Edmond Hervé | Mercredi 9 décembre 2009 | - E. Hervé, - Questions, Une | Commentaires [RSS] | Rétroliens

L’UFC-Que Choisir de Rennes vient de mener une enquête sur les prix d’aliments peu transformés, dont la matière première agricole constitue une part prépondérante, et le résultat est sans appel.
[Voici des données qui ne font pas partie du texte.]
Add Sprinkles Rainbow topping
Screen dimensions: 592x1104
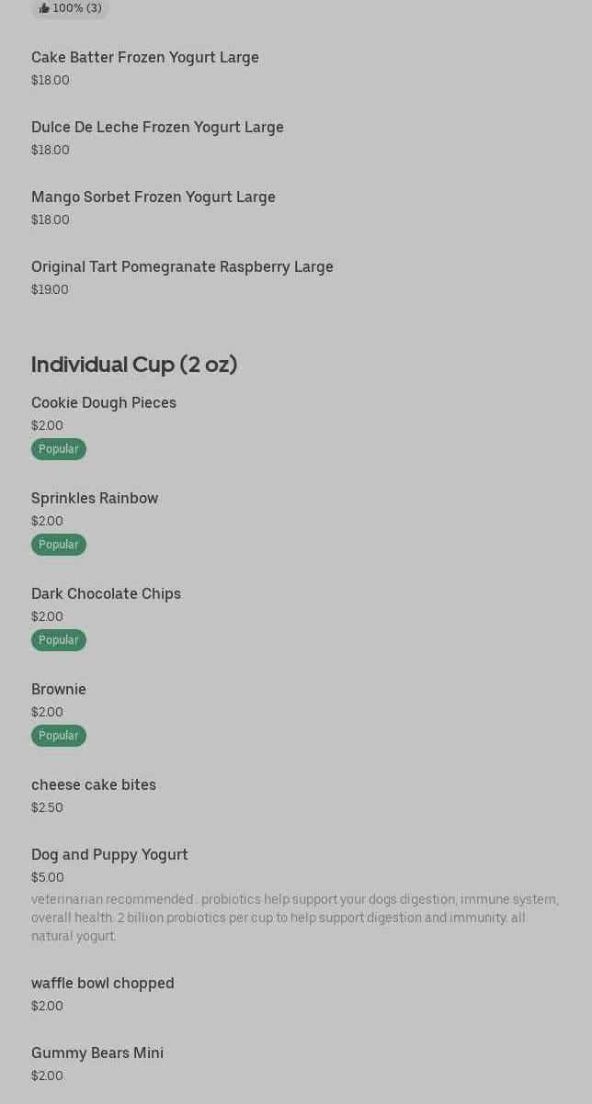(95, 499)
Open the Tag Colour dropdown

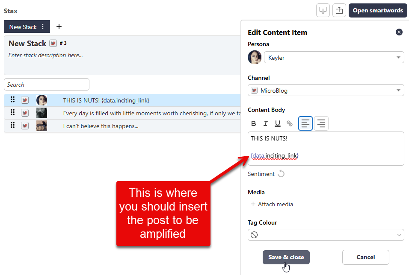click(326, 235)
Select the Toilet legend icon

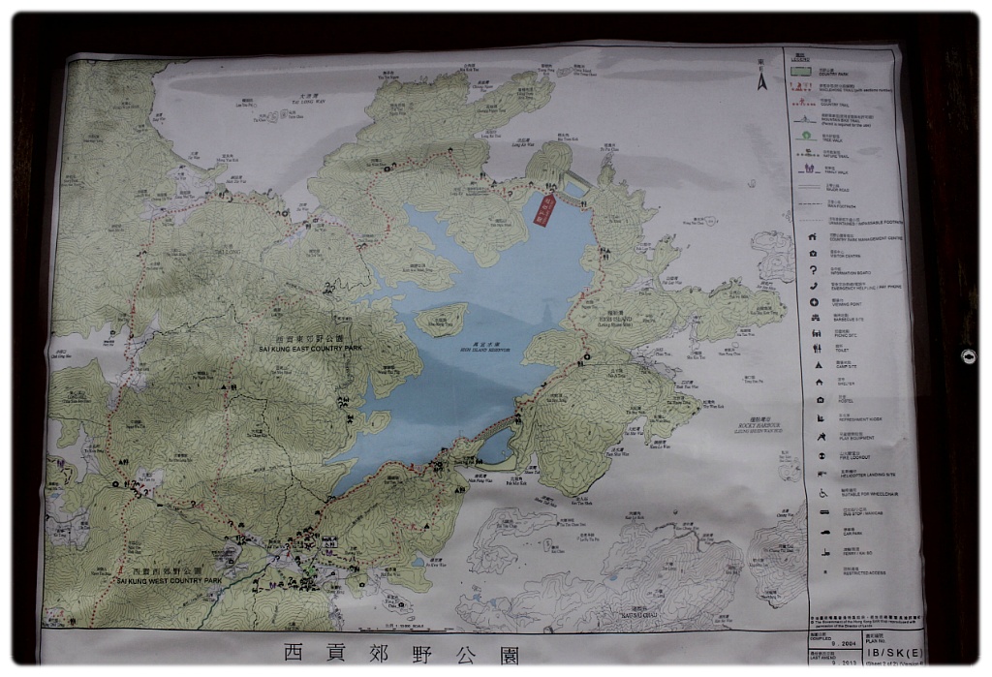817,349
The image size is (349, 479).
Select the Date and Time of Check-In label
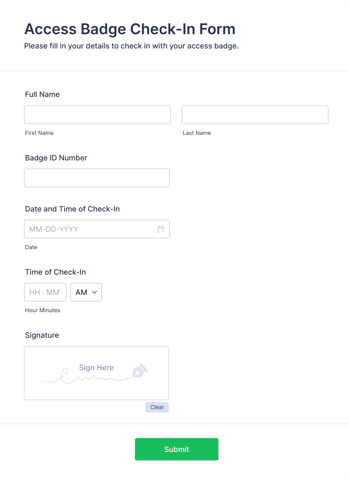pos(72,209)
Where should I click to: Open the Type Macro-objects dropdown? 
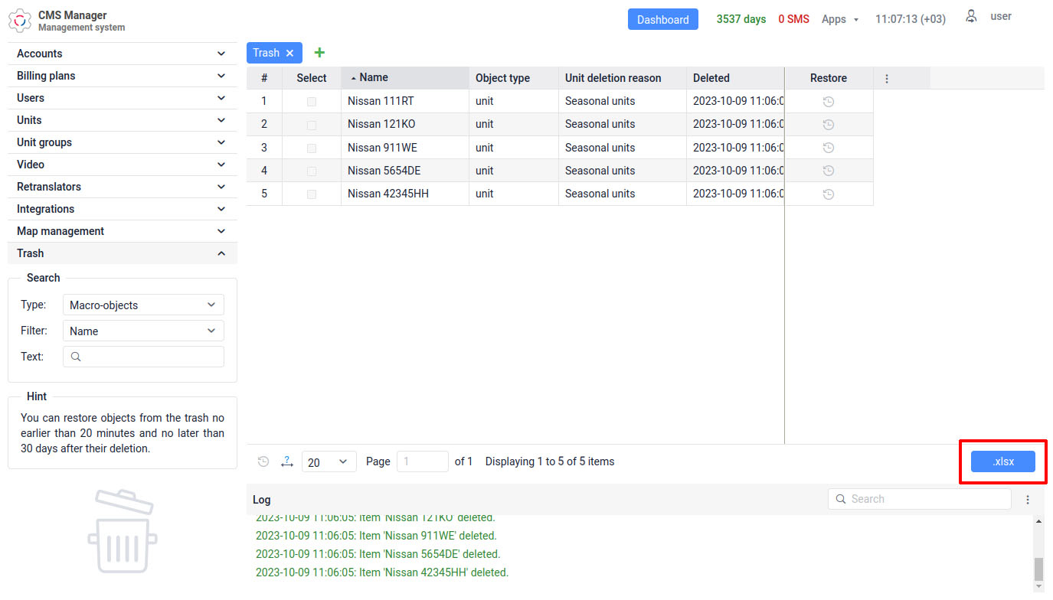point(143,305)
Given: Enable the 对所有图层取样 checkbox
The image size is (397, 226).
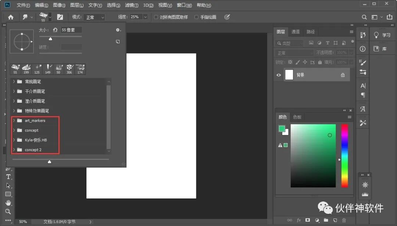Looking at the screenshot, I should (x=156, y=17).
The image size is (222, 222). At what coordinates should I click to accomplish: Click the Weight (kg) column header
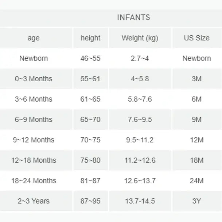[x=140, y=38]
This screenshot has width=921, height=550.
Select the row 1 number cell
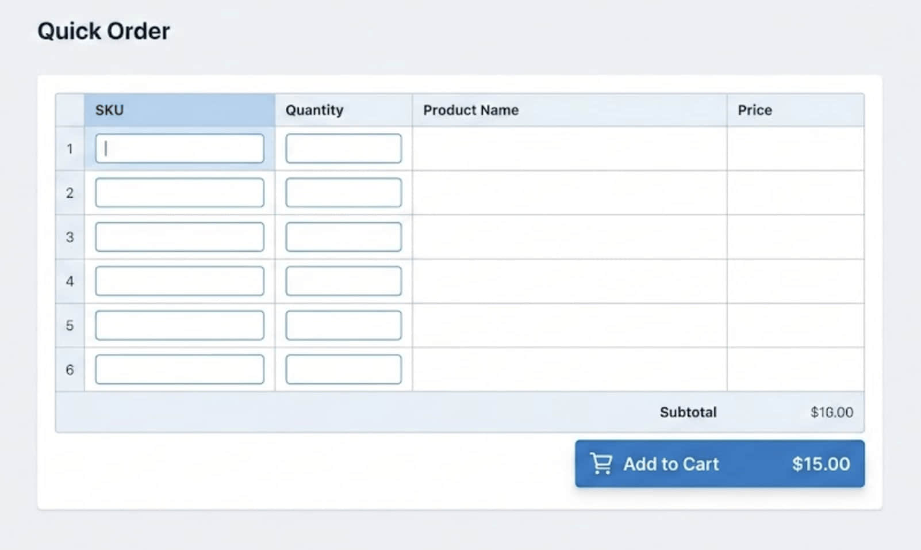pos(70,149)
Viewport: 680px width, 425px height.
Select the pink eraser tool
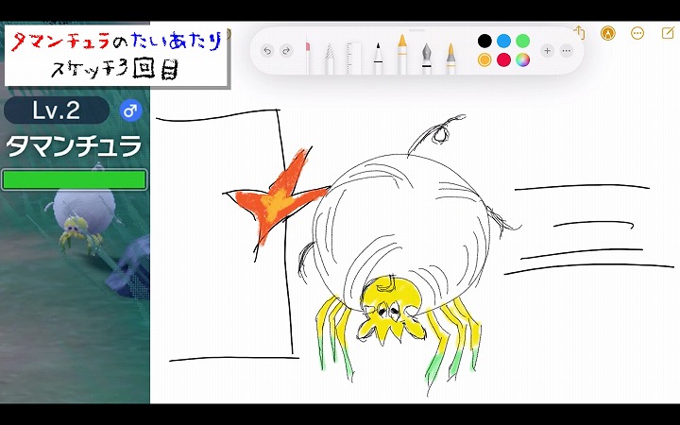click(x=309, y=54)
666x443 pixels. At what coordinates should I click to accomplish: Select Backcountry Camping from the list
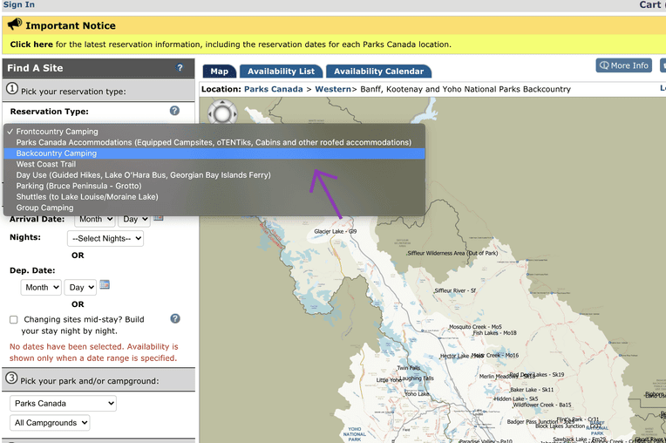pyautogui.click(x=57, y=153)
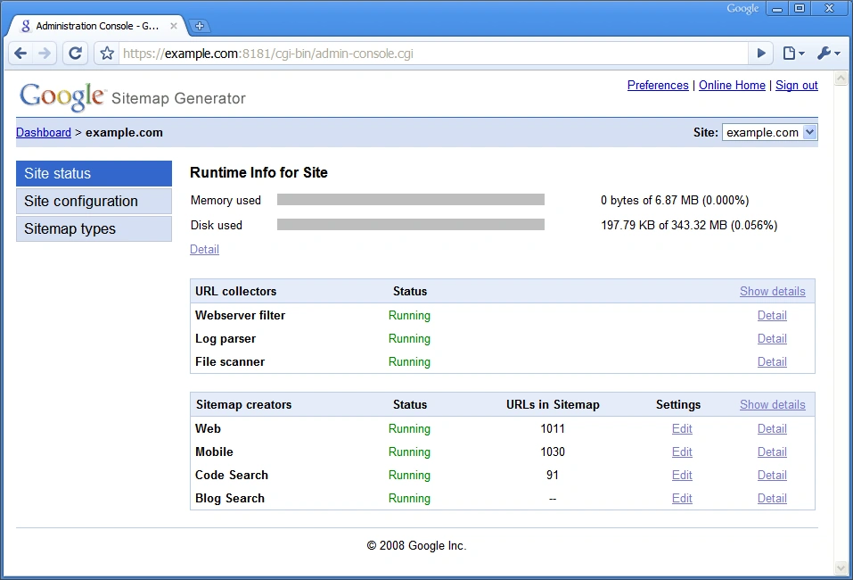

Alors qu’en septembre, les prix agricoles de la volaille, du porc et du lait étaient respectivement de 2,11 euros, 1,34 euros et 0,29 euros, les prix moyens en rayon de l’escalope de poulet, de la côte de porc et de la brique du lait, dans la zone de Rennes et Fougères, étaient de 11,87 euros, 6,09 euros et 0,73 euros, soit des différentiels importants qui, faute de transparence et de données publiques, restent inexpliqués. Mais une étude plus approfondie permet de parler de marges injustifiées. En effet, pour de nombreux produits (lait, porc, volaille), industriels et distributeurs profitent des variations de prix agricoles, plus particulièrement des baisses, pour accroître fortement leurs marges.

S’agissant du lait, entre septembre 2007 et septembre 2009, le prix payé à l’éleveur a baissé de 7 %, alors que, pour le consommateur, le prix de la brique de lait Candia a augmenté de 5 %. Pire, la brique de lait à marque distributeur a, elle, augmenté de 11 % !

En l’absence de données publiques et en raison de la baisse significative du prix agricole depuis la mi-2008, le maintien de prix élevés laisse apparaître des marges injustifiées dont souffrent les consommateurs d’Ille-et-Vilaine.

Il est donc nécessaire de développer, lors des périodes de forte variation des prix agricoles, un système de nature réglementaire permettant d’encadrer les marges, si leur progression apparaît injustifiée. Un coefficient multiplicateur semble être le seul outil efficace pour limiter la progression des marges pour les produits alimentaires de première nécessité peu ou pas transformés, et au minimum pour les viandes fraîches de bœuf et de porc. En effet, un tel dispositif, qui existe depuis 2005 pour les fruits et légumes, a fait ses preuves.

Il lui demande donc de bien vouloir lui indiquer les mesures que le Gouvernement entend prendre pour lutter contre les marges injustifiées, et notamment sa position sur l’extension aux produits alimentaires peu transformés du coefficient multiplicateur.